Depuis 2016 et la Loi Larrivé, on a changé les paradigmes en France. Avant c’était du tout répressif, avec la multiplication des interdictions de déplacement. Depuis, la loi a aussi obligé un dialogue avec les supporters et on a observé une véritable amélioration. Evidemment tout n’est pas parfait et ces incidents le montrent, il ne faut pas donner tout crédit aux supporters. Ces supporters sont prêts à dialoguer, on l’a vu à l’ANS (Association Nationale des Supporters), avec le ministère, la ligue, les autorités, l’Instance Nationale du Supportérisme… Il faut continuer sur cette voie-la. La ministre l’a bien souligné, il faut aussi que les supporters acceptent les contraintes. On est dans une phase intermédiaire. Le modèle de gestion du supportérisme à la française se construit en ce moment, avec évidemment des reculades, mais il faut prendre en compte ces tensions pour mieux avancer.
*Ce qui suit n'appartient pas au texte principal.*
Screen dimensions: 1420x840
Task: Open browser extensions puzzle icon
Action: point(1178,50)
La LFP est-elle assez présente? Doit-elle durcir le ton?
Je ne suis pas d’accord, le huis clos est déjà une sacrée punition… Au contraire, ce serait une institution qui s’oppose directement, et ce serait contre productif selon moi. Il faut continuer le dialogue, les responsabiliser et je pense qu’il va falloir faire une table ronde rapidement avec tous les acteurs sur ce sujet. Il vaut mieux un dialogue et des interlocuteurs reconnus, plutôt qu’il n’y ait pas de groupes de supporters… Le plus difficile c’est de ne plus avoir de groupes avec qui dialoguer.
Paye-t-on cet ancien fonctionnement du tout-répressif aujourd’hui?
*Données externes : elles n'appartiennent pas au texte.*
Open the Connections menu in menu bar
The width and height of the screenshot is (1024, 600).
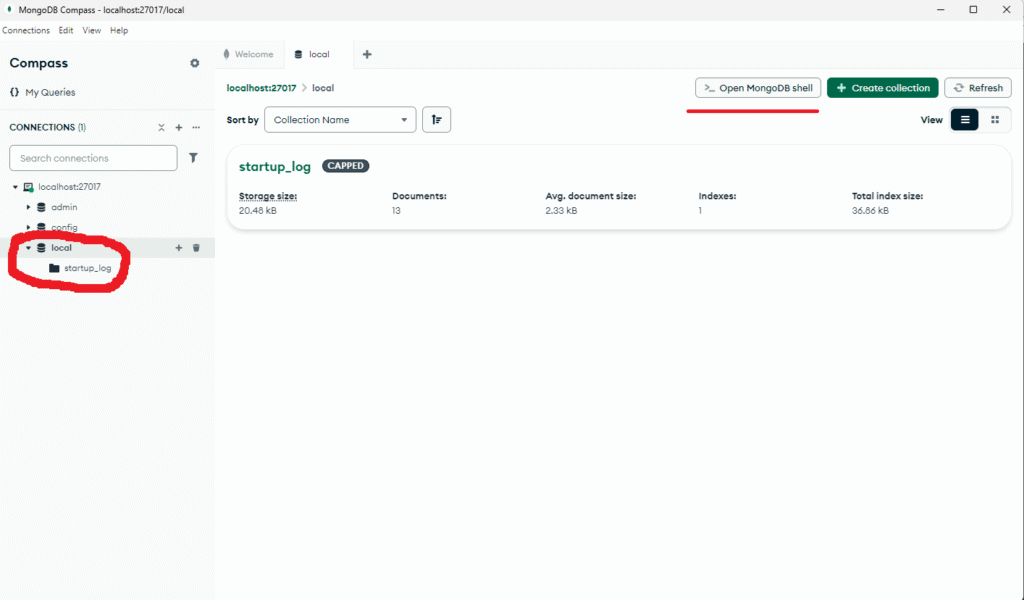(x=26, y=31)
Ce serait trop facile, ce serait donner trop de crédit, car on est passé ici dans un autre paradigme. Certains ne veulent pas dialoguer, mais l’ANS fait un travail formidable avec cette voie du dialogue qui n’est pas toujours facile. Car dans cette sous culture ultra, il y a certaines contraintes qu’on a du mal à accepter. Mais là justement, en 2021, on sait qu’il y a des choses qu’on ne peut plus faire. Il est temps de se dire ‘on a une vraie opportunité en face de nous et il serait dommage de la gâcher’
Ces tensions reflètent-elles la société actuelle?
Le stade est un miroir de notre société. C’est quelque chose qui m’a permis de comprendre énormément de faits : en Italie, la montée de l’extrême droite à la fin des années 80 se traduit d’abord dans les stades. Le stade est un miroir grossissant et déformant de nos réalités. La société française, est sous tension, fracturée, il est normal qu’au stade on puisse apercevoir la même chose. Il serait utopique de voir le stade comme coupé des réalités de ce monde. Le stade est un des rares lieu de mixité sociale, ou les différentes classes sociales, les différentes couches de la population française se mélangent, donc certaines tensions de la société française se lisent dans nos tribunes.